The Ministry of Magic
There is much we know about The Ministry, and much we don’t know. The number of departments which are designed to look after the Wizarding World and the different people who must be involved in the place. What we have learnt about The Ministry has been fascinating, sometimes terrifying, but to learn more would – and could – be very important in further understanding the Wizarding World as a whole. Whether we followed a character we’ve met but know little about, or a brand new character, the opportunities are endless.
The idea of exploring the Wizarding World in other countries is quite broad, but I think it would be completely fascinating. We have had glimpses at what is out there – other schools involved in the Triwizard Tournament, dragons in Romania, Gringotts workers in Egypt. We know from Quidditch Through the Ages that those wizards in Eastern countries opted to use a flying carpet instead of a broomstick, whilst the Wizarding World in the UK has outlawed the breeding of dragons. These small differences can really bring something new to an experience. Perhaps we could follow one of the lesser known characters from Hogwarts as he or she travels the world. Or maybe one of the older characters doing so in their youth.
A village probably quite unlike Hogsmeade, whilst it has been home to many wizarding families over the years, the fact that it is shared with Muggles is what makes this village so interesting. We’ve seen how Harry Potter manages to live alongside his Muggle relatives, we’ve heard glimpses of Hermione’s Muggle upbringing, we’ve even witnessed Harry and Hermione at Godric’s Hollow on their quest for Horcruxes. But when have we really had the chance to see exactly how Muggles and Wizards live side by side in the same village? The opportunities for discovery from unsuspecting Muggle friends, the idea of Muggle friends at all. There is the potential to continue on Harry Potter’s life – though that would depend on whether he’d want to return to the location of his parents’ deaths, or I’m sure there are many other wizarding families who would be fantastic protagonists for a new set of stories.

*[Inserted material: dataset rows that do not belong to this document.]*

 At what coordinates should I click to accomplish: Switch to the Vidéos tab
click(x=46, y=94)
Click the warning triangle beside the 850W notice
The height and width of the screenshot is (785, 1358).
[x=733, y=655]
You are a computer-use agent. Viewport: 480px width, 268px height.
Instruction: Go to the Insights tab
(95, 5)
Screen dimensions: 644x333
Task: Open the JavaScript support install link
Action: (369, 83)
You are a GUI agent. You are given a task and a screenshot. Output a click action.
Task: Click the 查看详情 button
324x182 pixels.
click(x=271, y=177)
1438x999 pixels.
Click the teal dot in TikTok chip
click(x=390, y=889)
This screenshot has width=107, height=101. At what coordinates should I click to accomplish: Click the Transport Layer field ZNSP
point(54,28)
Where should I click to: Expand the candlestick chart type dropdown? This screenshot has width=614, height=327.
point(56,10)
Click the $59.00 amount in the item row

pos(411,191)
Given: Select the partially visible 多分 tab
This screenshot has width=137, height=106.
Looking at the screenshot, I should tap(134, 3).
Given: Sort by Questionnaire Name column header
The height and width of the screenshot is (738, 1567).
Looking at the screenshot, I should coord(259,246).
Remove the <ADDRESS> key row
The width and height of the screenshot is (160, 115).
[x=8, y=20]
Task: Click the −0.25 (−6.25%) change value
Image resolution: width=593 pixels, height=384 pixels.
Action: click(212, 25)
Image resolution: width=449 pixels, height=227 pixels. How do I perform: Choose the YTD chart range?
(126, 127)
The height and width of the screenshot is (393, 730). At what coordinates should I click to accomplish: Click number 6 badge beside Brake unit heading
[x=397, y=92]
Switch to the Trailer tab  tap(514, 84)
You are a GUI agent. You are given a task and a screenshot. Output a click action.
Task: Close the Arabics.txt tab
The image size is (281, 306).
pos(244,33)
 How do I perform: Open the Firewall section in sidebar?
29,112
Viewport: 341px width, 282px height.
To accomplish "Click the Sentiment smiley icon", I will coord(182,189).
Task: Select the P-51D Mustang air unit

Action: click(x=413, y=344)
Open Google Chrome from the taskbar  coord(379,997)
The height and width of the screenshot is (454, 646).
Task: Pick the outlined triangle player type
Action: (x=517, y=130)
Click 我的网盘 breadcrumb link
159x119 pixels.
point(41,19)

There are many different possibilities within each location, many more locations besides and the opportunity to explore the worlds of new and existing characters. In a world as vast as Harry Potter’s Wizarding World, the potential situations are endless. With the recent news of Fantastic Beasts & Where to Find Them being made into a film it brings about the question as to whether anything else would be possible. It’s certainly not impossible. If it was, then JK Rowling wouldn’t be the one in control of the writing of the Fantastic Beasts films. She’s always shown an interest in going back to Harry’s world (no matter how small), whether that’s through his eyes or someone else’s, we don’t know. Nor does it really matter. What matters is that the world is so big that she could write a book a year for the rest of her life and still have many, many more stories to tell. It really is a truly remarkable world that she has mapped out. If only we could really wander through the streets of Hogsmeade, or visit the Museum of Quidditch in London.